**RECORDS FOR THIS EXERCISE**:
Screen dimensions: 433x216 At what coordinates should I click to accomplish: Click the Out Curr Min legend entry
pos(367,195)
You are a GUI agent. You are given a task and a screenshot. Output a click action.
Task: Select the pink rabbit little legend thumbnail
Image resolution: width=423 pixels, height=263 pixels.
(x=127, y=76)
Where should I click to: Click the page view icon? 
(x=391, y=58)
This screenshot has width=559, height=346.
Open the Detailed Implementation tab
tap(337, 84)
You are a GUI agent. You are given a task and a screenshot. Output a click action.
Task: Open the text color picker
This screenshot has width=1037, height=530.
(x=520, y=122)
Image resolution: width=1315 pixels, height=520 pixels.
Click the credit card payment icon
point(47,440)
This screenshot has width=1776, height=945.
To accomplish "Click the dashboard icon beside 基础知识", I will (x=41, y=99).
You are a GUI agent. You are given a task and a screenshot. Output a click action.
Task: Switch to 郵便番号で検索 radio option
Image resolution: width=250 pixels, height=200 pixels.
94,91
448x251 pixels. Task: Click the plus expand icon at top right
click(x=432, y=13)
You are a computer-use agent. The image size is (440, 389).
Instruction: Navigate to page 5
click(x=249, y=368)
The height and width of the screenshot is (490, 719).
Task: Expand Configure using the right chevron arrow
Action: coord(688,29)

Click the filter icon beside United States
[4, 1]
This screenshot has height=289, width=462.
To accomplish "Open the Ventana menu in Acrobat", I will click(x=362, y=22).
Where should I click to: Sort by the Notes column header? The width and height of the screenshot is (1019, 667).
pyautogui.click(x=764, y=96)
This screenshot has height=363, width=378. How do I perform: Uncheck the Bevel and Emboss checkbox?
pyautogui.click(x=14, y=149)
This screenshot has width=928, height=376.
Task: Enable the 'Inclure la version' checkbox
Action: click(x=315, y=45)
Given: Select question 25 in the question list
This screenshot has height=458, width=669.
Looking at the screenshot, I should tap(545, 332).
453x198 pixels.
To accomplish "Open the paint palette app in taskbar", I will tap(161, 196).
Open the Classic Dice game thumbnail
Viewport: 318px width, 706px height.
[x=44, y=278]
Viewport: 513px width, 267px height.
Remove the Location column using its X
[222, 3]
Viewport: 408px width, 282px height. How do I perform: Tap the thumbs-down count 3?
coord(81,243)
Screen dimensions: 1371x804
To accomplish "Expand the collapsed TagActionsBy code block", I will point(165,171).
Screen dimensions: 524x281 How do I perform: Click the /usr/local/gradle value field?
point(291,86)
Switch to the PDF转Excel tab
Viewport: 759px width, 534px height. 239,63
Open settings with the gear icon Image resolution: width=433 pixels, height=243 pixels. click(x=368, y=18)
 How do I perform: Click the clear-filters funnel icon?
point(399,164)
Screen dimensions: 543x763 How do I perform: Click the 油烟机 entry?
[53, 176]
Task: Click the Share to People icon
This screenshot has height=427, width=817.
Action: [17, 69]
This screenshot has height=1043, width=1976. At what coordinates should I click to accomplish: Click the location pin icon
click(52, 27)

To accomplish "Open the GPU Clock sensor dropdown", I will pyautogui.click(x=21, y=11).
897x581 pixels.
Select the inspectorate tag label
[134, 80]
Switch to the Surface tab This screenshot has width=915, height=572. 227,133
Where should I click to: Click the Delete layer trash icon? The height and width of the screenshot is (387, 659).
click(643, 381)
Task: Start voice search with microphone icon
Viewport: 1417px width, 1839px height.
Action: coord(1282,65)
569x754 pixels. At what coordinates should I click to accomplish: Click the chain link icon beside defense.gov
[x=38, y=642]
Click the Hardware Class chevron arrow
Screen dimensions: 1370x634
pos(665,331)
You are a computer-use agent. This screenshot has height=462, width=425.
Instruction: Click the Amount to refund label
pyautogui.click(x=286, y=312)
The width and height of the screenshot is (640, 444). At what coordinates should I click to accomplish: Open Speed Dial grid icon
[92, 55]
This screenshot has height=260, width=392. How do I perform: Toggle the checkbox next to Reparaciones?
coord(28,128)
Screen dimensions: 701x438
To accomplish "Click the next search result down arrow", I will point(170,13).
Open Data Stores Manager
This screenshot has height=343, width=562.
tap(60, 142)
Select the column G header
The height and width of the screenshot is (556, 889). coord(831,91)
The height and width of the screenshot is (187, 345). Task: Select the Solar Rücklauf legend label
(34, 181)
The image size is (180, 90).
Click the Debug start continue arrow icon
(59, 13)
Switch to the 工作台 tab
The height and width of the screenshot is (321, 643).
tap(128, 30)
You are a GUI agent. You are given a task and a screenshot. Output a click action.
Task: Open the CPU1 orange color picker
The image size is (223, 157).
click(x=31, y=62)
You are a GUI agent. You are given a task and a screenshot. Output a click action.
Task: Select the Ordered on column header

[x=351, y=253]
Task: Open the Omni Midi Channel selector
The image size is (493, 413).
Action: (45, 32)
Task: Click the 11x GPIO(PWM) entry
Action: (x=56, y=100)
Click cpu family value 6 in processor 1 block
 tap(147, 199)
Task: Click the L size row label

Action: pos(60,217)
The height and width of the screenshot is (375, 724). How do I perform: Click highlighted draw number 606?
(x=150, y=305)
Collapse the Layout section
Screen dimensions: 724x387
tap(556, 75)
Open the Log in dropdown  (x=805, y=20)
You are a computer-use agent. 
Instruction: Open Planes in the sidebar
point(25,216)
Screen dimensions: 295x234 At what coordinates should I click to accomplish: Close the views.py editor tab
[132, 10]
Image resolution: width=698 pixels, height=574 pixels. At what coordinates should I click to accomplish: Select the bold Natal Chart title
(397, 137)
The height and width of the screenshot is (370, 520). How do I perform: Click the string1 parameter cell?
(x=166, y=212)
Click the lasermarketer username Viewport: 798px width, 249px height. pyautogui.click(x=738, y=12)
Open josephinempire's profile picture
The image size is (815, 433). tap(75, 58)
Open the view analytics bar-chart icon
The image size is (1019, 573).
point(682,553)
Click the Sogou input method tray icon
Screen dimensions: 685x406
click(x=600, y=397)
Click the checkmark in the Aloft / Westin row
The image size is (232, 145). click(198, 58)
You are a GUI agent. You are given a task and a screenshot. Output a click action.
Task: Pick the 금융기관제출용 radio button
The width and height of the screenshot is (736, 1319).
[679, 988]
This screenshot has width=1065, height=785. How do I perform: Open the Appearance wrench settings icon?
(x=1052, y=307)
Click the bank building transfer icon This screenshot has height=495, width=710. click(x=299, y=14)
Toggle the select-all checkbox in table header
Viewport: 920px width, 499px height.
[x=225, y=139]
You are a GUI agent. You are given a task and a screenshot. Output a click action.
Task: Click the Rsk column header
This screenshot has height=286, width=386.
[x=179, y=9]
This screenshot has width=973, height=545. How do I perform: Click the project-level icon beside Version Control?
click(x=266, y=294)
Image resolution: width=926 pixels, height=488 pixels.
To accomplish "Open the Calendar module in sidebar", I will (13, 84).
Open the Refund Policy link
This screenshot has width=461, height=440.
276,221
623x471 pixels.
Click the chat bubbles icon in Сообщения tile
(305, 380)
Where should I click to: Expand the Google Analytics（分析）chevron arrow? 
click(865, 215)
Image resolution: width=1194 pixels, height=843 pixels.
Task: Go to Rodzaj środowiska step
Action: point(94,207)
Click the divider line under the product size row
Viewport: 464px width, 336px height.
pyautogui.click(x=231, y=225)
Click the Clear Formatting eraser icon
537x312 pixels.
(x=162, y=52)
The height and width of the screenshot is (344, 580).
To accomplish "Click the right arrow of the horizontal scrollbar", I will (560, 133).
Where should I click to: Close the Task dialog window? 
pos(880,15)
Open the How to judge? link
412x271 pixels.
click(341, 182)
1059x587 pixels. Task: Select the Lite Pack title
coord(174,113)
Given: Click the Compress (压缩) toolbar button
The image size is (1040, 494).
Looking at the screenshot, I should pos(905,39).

**REQUIRED WORK**:
In the material above, show every line where the word "button" turns up.

**TASK OUTPUT**:
Task: Pick the 금융기관제출용 radio button
Given: Click the Compress (压缩) toolbar button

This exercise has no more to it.